For Tony Lee, VP, Group Technology (Group Systems) at CapitaLand Group, the challenge is compounded by of the multitude of companies and programmes the Group has, across the globe.
He described it thus: “One of the areas we’re trying to get more agile in, to almost real-time, is in the area of decision-making, planning and budgeting. We’re attempting to put all business entities within the CapitaLand Group onto one single planning and budgeting platform, which enabling key decision makers within the company to make agile decisions while being able to clearly identify the impact to those decisions across the various geographies and business. It’s complicated by the need to balance out the issues of cost to enable this agility in the business. The goal is near real-time decision-making. One step before it goes AI.”
The future of data in IoT
Being real-time will become crucial as technology penetrates more deeply into all aspects of life, especially with the rise of IoT.

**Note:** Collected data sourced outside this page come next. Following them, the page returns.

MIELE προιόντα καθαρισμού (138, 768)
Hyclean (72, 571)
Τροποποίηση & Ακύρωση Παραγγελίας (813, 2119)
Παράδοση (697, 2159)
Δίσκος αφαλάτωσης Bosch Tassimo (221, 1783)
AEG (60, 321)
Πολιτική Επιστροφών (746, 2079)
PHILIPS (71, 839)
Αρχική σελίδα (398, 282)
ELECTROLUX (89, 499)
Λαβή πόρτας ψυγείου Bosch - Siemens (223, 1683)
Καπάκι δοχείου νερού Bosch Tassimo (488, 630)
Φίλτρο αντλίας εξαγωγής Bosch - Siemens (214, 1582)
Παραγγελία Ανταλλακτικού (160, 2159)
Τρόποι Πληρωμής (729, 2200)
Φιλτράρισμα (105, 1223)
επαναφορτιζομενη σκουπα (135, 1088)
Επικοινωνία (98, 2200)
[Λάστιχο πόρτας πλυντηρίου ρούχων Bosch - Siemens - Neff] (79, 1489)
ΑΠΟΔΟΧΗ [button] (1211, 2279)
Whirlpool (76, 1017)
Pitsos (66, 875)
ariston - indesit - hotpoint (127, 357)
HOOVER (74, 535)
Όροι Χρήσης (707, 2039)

Illustrating the importance of IoT in the era to come, Lee concluded, “We’ve gotten to a position where a lot of the operating elements within our properties are now IoT-enabled. We’ve just completed, for example, our smart carpark systems across our buildings. And essentially what happens now is that in real-time, data is fed through our smart parking systems that will tell us parking availability, parking lot usage, etc. But there are many, many other applications too. We collect data from other sources, for example power usage, water, maintenance faults, alarm triggers etc. Our data scientists are building our next generations data platform that will provide the most optimum sets of information that can help properties perform much better.”